I think it would better be Int. On the other hand, according tounsafe_cached_load in pointer.jl (which is traced back from ldg() ), I think I could use anything I am sure that when @cuda generates the kernel code, it won’t convert types as it thinks, it translate the code literally. So if I pass the I, J, V lists to the kernel, the actual type involved in the index arithmetics depends on eltype(I) and eltype(J). Then what is the recommended type to choose for less type conversions and (probably) better performance?

Update 1:

By index arithmetics I mean something like

P_LIN = (iωP-1+(blockIdx().x-1)*dimΩP)*dimH*dimH
Q_LIN = (iωQ-1+(blockIdx().x-1)*dimΩQ)*dimH*dimH
X_LIN = (blockIdx().y-1)*dimX1
Y_LIN = (blockIdx().z-1)*dimY1

Update 2:

According to this post,

if I am sure about the actual range of P_LIN, Q_LIN, X_LIN, Y_LIN I’d better use UInt32, right? Can this actually invoke the correct “Integer Instructions” (I guess it is IADD32I) ?

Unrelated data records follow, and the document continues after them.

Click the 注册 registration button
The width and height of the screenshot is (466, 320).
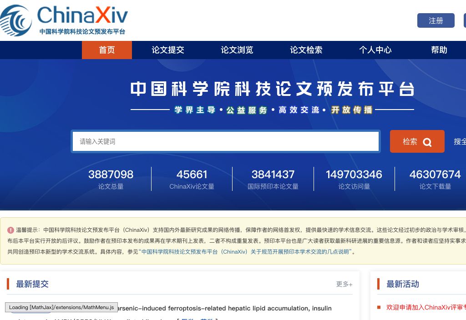[x=436, y=20]
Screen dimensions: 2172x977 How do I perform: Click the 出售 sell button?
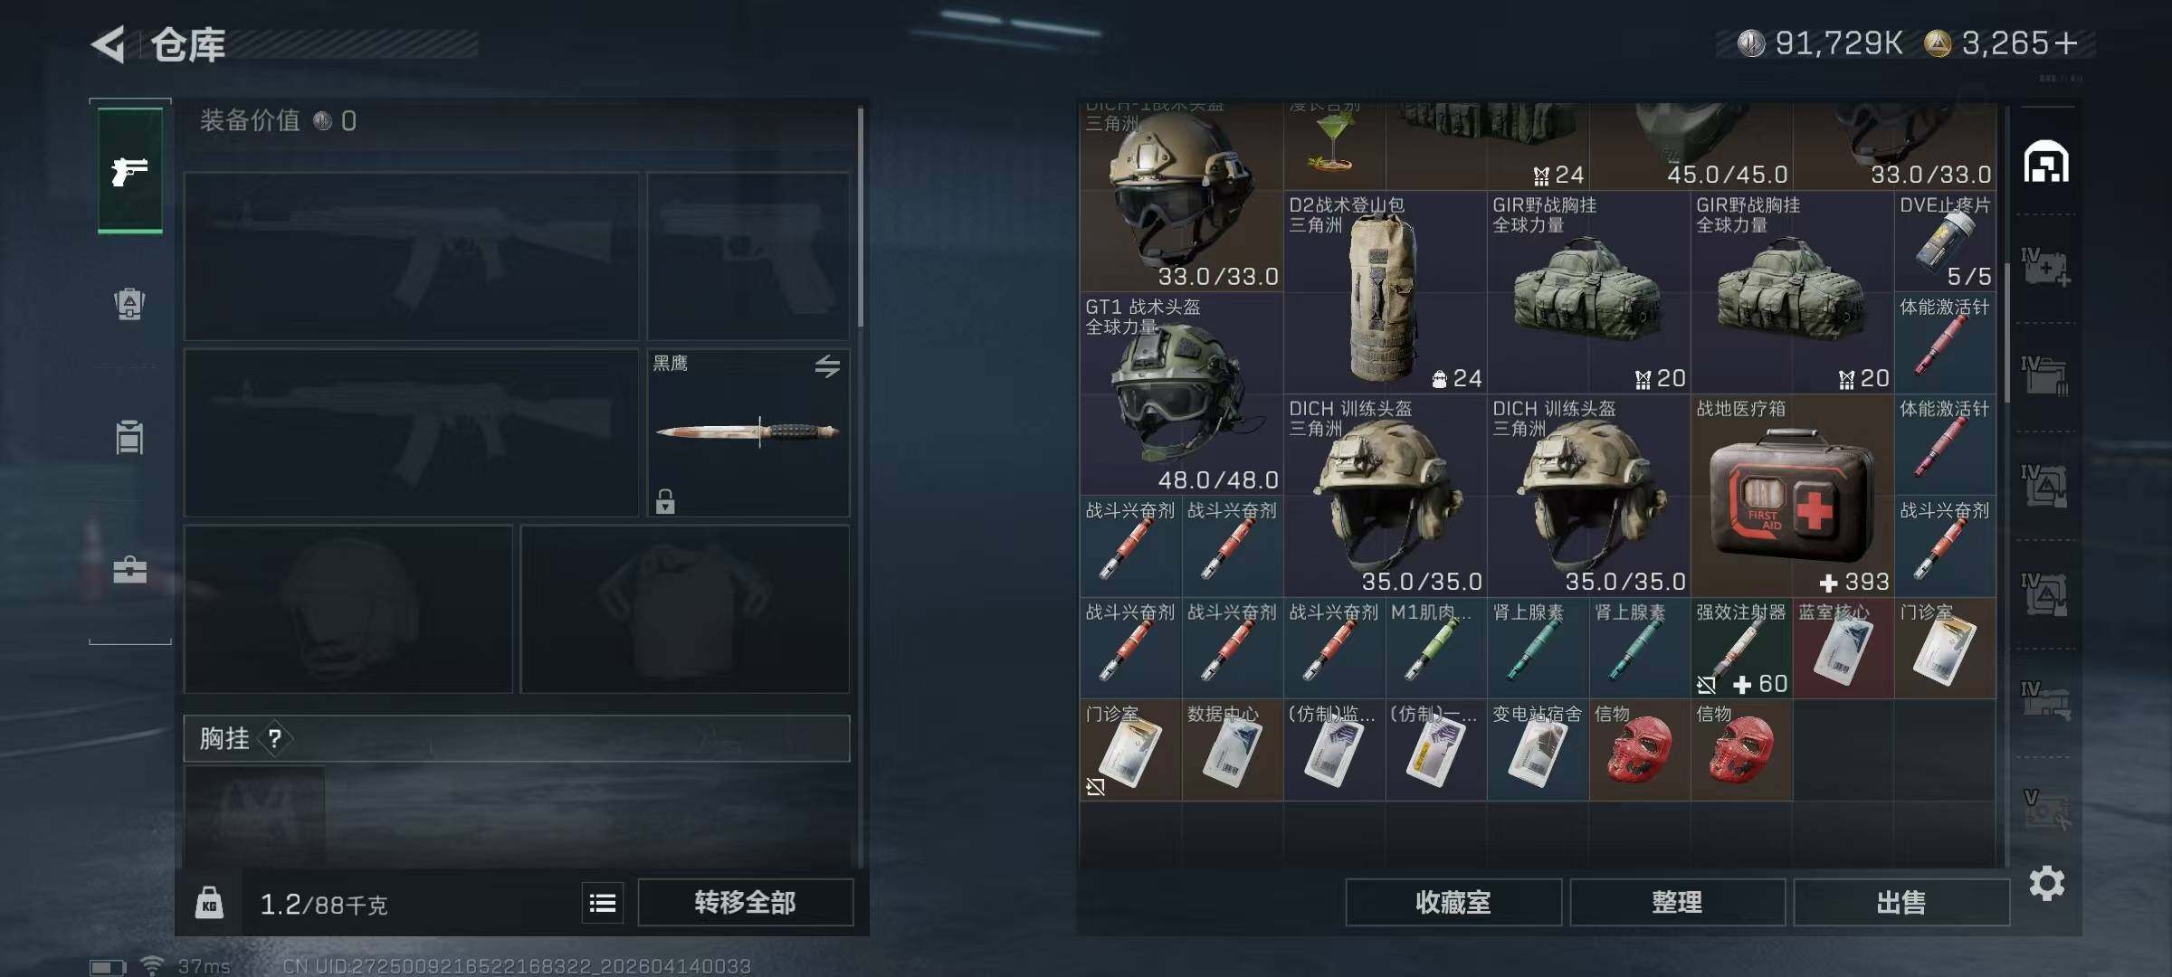pyautogui.click(x=1901, y=902)
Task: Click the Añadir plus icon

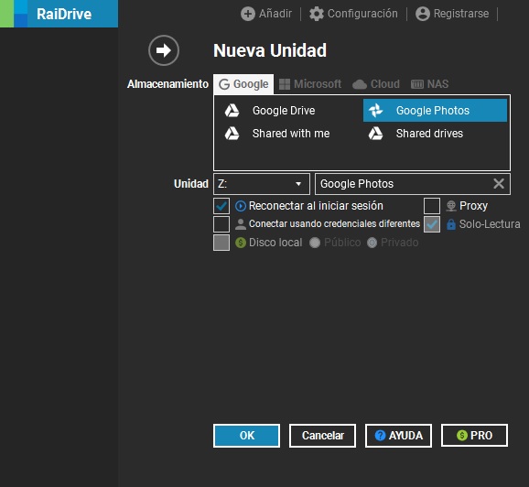Action: 248,14
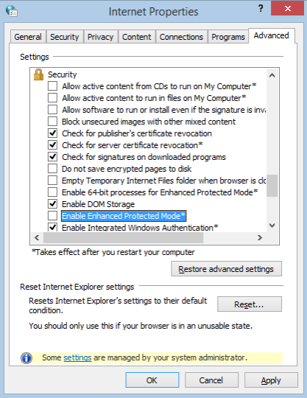Check Do not save encrypted pages to disk
The image size is (307, 398).
coord(52,169)
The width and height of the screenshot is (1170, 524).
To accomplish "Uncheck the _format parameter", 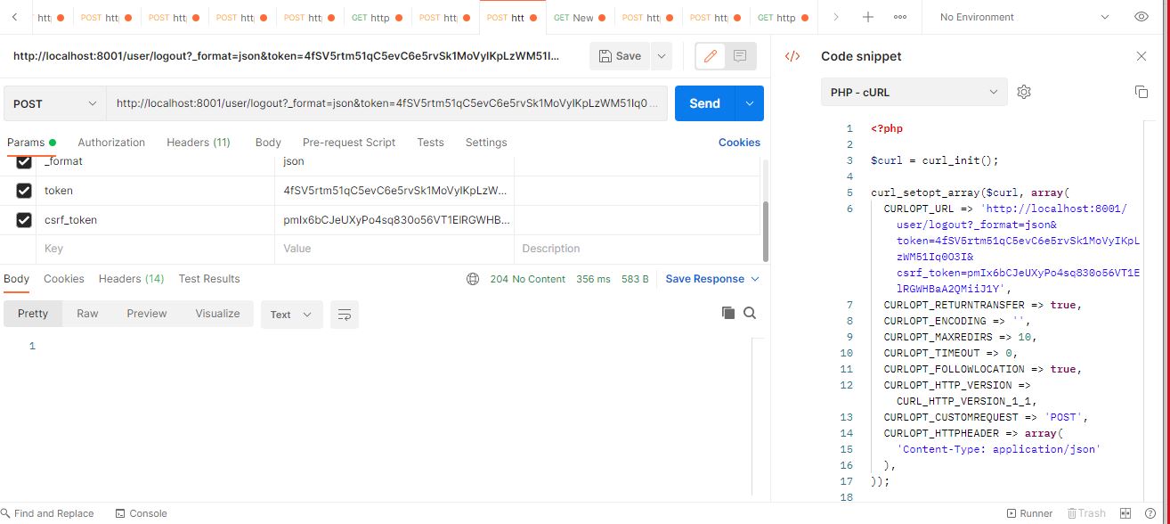I will 22,161.
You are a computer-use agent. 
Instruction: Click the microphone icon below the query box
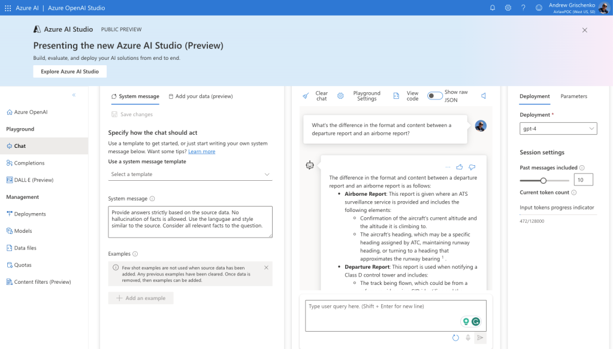tap(468, 338)

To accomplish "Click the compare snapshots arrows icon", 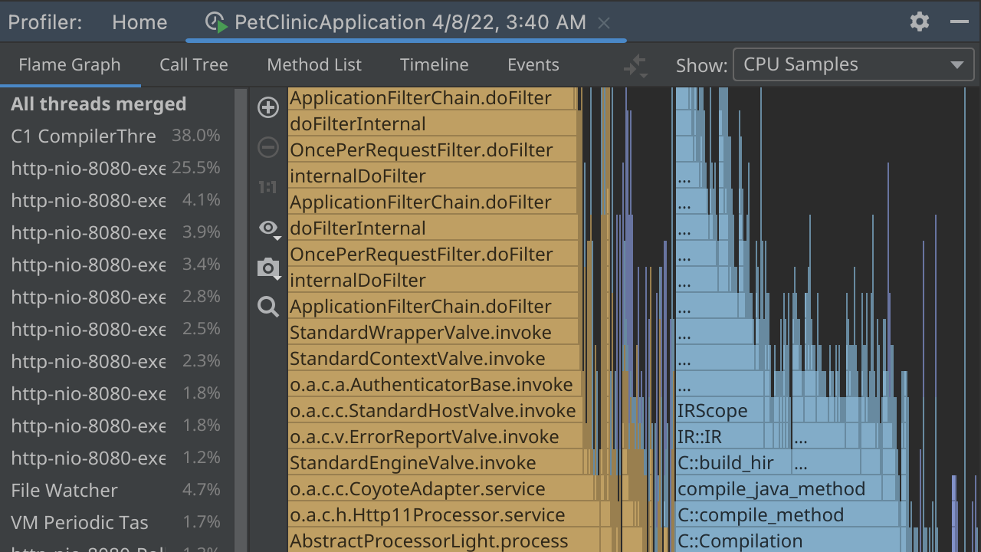I will (635, 66).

JeffreySarnoff · July 21, 2018, 7:33pm

For portability over distinct sorts of graphics processors and in service of performance, you want to use a 32-bit integer type. Whether or not that is better given as an UInt32 or an Int32 is going to be dependant on the way these things are handled from the gpu side rather than being something to optimize for Julia. We are very good about specializing on e.g. is it an Int32 or a UInt32 for purposes of dispatch. If the gpu is munching on unsigned indices, give it UInt32s and vice-versa.

Do not use an Int or a UInt for this purpose. They are both 32-bit and 64-bit types. You want more specificity when interacting with gpus (irrespective of the host processor’s bitwidth and also irrespective of the gpu’s nominal bitwidth for nonvectorized, nonsimd instructions).

Lian_Yunlong · July 21, 2018, 9:02pm

Thanks Jeffrey.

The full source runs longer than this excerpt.